US20240394936
2024-11-28
Physics
G06T11/20
A processor-implemented method for image generation utilizes an artificial neural network (ANN) to create sketches from inputs like images or text prompts. The ANN interprets these inputs to determine virtual brush strokes or commands that guide an image drawing application to produce the output image. This involves generating a list of strokes or commands, which are then executed to create a sketch based on the initial input.
Artificial neural networks, including convolutional neural networks (CNNs), are utilized in various technologies such as image and speech recognition. These networks are increasingly applied to solve complex problems in generative artificial intelligence, such as training large language models (LLMs) to understand visual and textual data. However, training LLMs to grasp spatio-temporal relationships in visual data remains a challenge.
The disclosed method involves a processor receiving an input and using an ANN to process it, determining virtual brush strokes or commands for an image drawing application. It generates a list of these strokes or commands to create the desired output image. The approach can be implemented through various apparatuses or non-transitory computer-readable media containing program code for executing these tasks.
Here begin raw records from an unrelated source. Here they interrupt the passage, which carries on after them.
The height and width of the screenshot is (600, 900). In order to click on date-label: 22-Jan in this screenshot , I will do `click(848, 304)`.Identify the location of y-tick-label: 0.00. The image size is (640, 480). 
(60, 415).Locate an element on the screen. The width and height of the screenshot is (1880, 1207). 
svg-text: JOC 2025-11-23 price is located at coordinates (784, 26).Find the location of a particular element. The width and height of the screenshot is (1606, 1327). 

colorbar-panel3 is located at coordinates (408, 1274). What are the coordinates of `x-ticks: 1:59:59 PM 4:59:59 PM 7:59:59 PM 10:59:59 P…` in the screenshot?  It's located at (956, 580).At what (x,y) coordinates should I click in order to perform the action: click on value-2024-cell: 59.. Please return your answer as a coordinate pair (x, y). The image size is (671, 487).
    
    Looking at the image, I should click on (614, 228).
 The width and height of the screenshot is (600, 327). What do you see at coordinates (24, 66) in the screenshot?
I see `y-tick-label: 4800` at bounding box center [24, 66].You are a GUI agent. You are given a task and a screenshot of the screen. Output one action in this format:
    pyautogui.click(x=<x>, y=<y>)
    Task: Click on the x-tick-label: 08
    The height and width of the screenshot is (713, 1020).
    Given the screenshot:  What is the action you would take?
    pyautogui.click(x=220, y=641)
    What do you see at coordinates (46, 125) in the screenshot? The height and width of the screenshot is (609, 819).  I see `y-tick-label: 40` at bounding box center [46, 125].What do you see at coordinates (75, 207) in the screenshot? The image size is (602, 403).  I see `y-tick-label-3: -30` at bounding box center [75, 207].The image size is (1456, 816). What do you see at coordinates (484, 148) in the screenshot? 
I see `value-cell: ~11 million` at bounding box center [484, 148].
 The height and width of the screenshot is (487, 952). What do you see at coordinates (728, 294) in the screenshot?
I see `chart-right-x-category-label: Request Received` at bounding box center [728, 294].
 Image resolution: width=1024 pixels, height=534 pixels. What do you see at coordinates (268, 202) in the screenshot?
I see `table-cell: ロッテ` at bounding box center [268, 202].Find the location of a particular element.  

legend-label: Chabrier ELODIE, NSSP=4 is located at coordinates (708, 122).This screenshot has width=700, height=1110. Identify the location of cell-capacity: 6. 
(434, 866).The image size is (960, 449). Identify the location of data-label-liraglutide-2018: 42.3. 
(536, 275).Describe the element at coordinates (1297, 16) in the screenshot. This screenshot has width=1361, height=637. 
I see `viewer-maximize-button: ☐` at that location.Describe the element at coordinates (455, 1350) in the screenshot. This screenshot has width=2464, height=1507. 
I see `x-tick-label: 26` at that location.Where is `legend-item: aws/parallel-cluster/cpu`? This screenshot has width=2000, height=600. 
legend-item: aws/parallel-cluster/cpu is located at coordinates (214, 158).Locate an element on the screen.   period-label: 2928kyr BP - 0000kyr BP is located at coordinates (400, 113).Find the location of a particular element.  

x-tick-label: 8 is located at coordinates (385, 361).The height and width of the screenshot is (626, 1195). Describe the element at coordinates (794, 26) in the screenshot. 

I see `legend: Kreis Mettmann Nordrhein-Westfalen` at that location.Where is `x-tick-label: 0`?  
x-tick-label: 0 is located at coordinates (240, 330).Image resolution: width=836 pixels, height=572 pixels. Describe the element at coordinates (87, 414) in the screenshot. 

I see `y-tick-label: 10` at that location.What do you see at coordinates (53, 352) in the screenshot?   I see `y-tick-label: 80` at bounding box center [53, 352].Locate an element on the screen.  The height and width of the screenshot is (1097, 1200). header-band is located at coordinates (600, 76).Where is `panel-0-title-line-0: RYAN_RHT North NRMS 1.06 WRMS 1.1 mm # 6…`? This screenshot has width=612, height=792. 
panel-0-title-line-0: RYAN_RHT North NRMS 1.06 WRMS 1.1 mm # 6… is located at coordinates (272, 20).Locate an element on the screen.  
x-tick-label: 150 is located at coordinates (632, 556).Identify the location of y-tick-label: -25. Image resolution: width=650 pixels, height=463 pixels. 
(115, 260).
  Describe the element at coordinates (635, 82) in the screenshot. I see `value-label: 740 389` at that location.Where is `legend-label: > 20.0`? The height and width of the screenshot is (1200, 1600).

The innovation addresses challenges in using LLMs for image generation by adapting them into language-vision models. Cross-attention modules are added to measure interactions between image features and LLM hidden states. A visual feedback loop may also be included to monitor the progress of image generation tasks, allowing LLMs to generate images by producing virtual brush strokes in an auto-regressive manner.
The described technology could significantly enhance the capabilities of LLMs in handling multimodal tasks that require detailed visual-textual reasoning. By integrating cross-attention mechanisms and visual feedback loops, the model improves accuracy in generating fine-grained visual outputs, expanding the applicability of LLMs in diverse technological contexts.